The two companies, which already have a joint venture for nuclear fuels, have also teamed up on a bid to build a nuclear power plant that merchant power company NRG Energy Inc. aims to build in Texas. That could be among the first new nuclear plants ordered in the United States in three decades.
They said their alliance comes at a time when demand for nuclear power is ramping up in the United States, as volatile oil and natural gas prices make nuclear a more appealing fuel source.
"To maintain the ratio of nuclear (power) generation to the total in the United States of roughly 20 percent, it's going to require roughly 20 plants to be built over the next decade or so," said John Krenicki, president and chief executive officer of GE Energy, on a conference call with reporters.
The deal will create two companies, one focused on Japan and 80 percent owned by Hitachi, and another serving the rest of the world and 60 percent owned by GE. Krenicki said when the deal closes a yet-to-be determined amount in the "hundreds of millions" of dollars will be paid to GE.
The partnership would help Hitachi, Japan's biggest electronics conglomerate, turn its nuclear power business around and help it get more boiling water reactor contracts abroad, Hitachi said.
Hitachi President Kazuo Furukawa told reporters the company aimed to win contracts to build at least a third of the 25 nuclear power plants the U.S. Department of Energy aims to have built by 2020.
Hitachi, which had sales of 160 billion yen ($1.4 billion) from its nuclear power business in Japan last year, will transfer its 2,000-person nuclear power division to a joint venture in Japan.
GE has roughly 1,500 employees involved in its $1 billion nuclear power business, GE said.
The move comes a month after France's Areva, the world's largest maker of nuclear reactors, and Japan's Mitsubishi Heavy Industries Ltd. said they would cooperate in this sector, while Japan's Toshiba Corp. completed a $4.2 billion deal to take control of Westinghouse, the U.S. power plant unit of British Nuclear Fuels.
GE also is a partner with Hitachi rival Toshiba.
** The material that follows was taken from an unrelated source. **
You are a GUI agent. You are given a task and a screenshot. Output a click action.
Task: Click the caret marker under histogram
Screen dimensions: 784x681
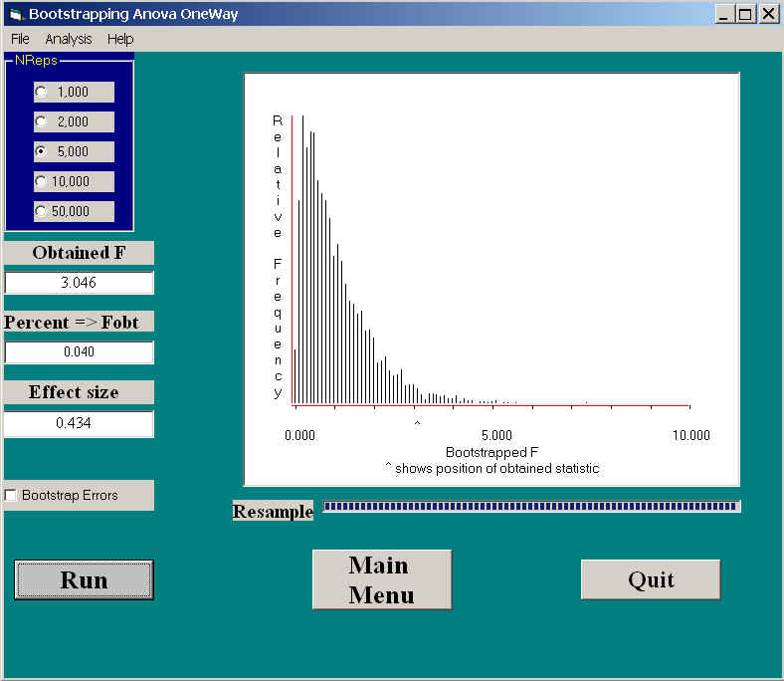417,424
GE will not create similar joint ventures with Toshiba, but Toshiba will continue to be a supplier, Rudolph Villa, president of GE's Asian nuclear energy Asia unit, told reporters.
With U.S. utilities seeking permission to build about 18 new nuclear plants in the United States in the coming years, GE said Hitachi's recent construction experience would help.
"They've been building a lot more plants than we have over the last 10 years," GE's Krenicki said.
Hitachi's deal with GE, to be signed by June 2007, comes as market watchers worry about Hitachi's ability to secure overseas contracts, after its faulty turbines caused nuclear power units to close down at Japanese utilities Chubu Electric Power Co. and Hokuriku Electric Power Co. in the summer.
Hitachi expects a group net loss of 55 billion yen for the year to March, after factoring in an expected cost of 38 billion yen fix the turbines, plus cost overruns at its U.S. thermal power plants.